There are limitations in the current study that need to be considered. The primary outcome for this trial was to investigate the effects of RT on vasomotor symptoms in postmenopausal women, and as such power calculations were based on this primary outcome. Thus, the investigations into RT-associated effects on iron metabolism, oxidative stress, and lipid profiles were not the primary outcome in this clinical cohort, rather a pilot clinical trial. Therefore, the participant number included is relatively low. Participants’ dietary intake were not recorded that may affect our results, particularly on the oxidative stress markers with respect to levels of iron and antioxidants consumed. Thus, additional studies with a larger cohort including recording of dietary intake of iron and antioxidants are warranted.

Conclusions

The present study shows that postmenopausal women who engaged in supervised RT over a 15-week period had significantly lowered levels of ferritin and, with good compliance, atherogenic lipids.
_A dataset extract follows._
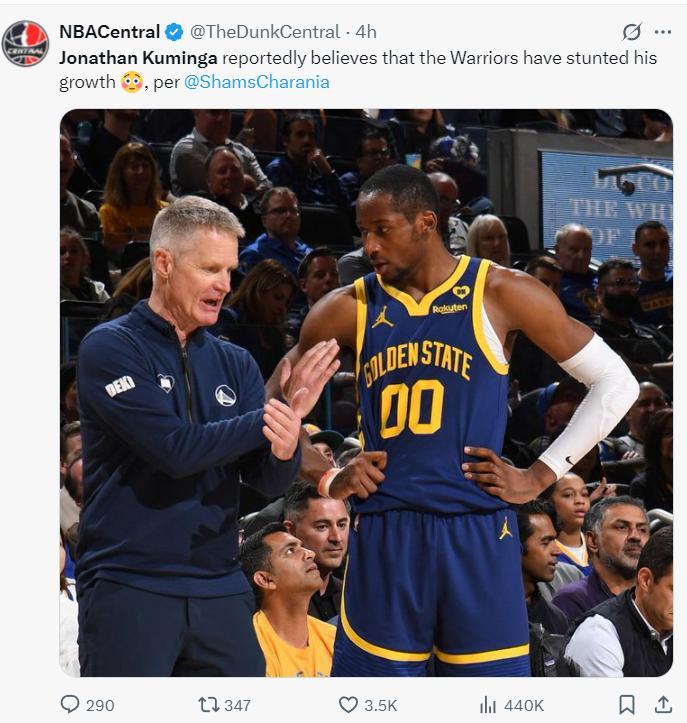Open NBACentral profile avatar

pos(25,43)
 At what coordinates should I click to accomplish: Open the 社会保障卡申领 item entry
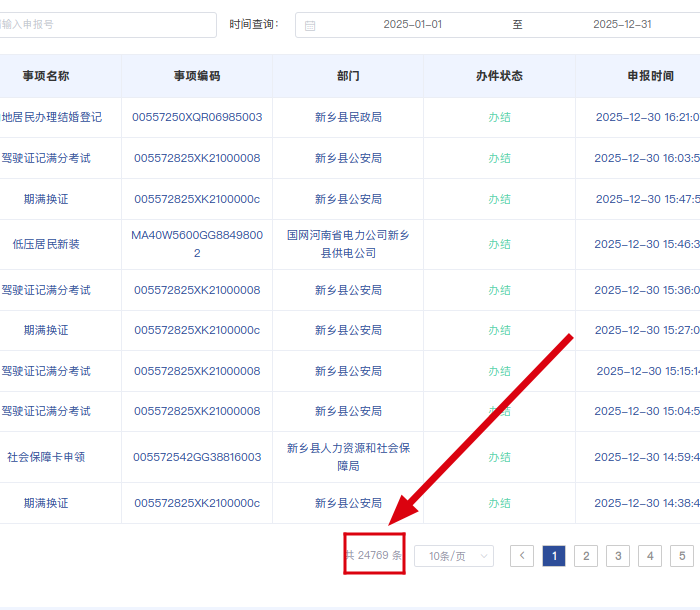pyautogui.click(x=46, y=457)
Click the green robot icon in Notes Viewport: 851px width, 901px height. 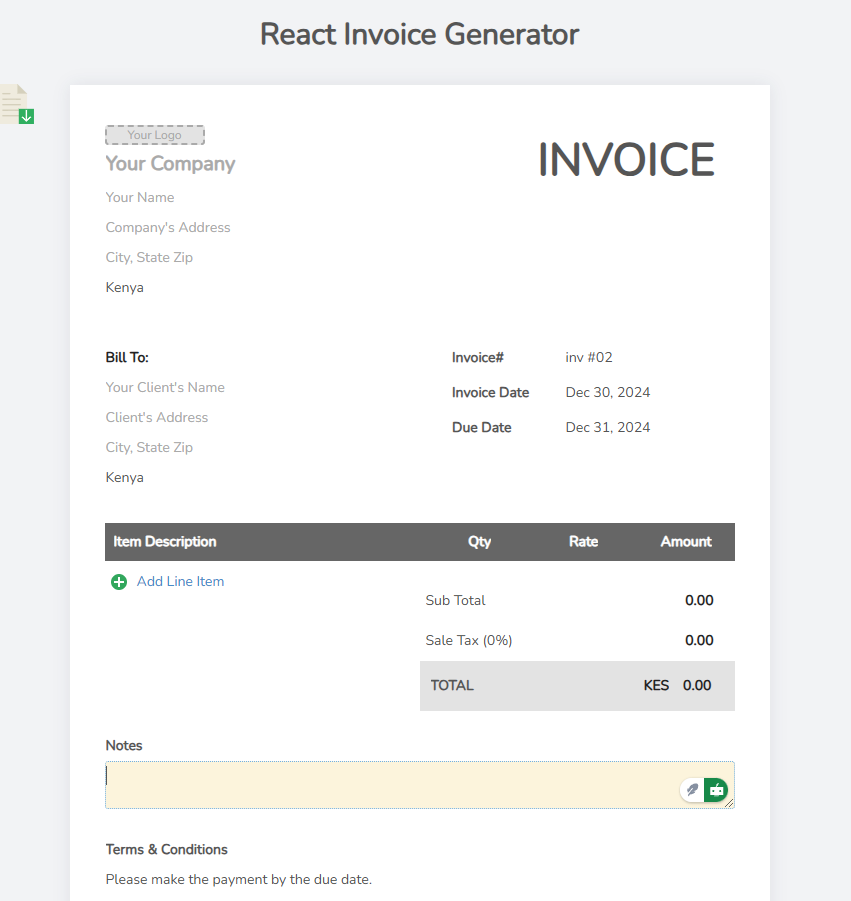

The correlations of ferritin with atherogenic lipids or HDL may suggest a mechanistic link between lipid and ferritin function mediated by RT in postmenopausal women. The RT-associated changes in ferritin levels were not associated with changes in iron, CRP and oxidative stress levels. The results indicate that RT in postmenopausal women may have beneficial outcomes in preventing atherosclerosis and reducing CVD risk. However, these findings need to be confirmed in a large-scale cohort.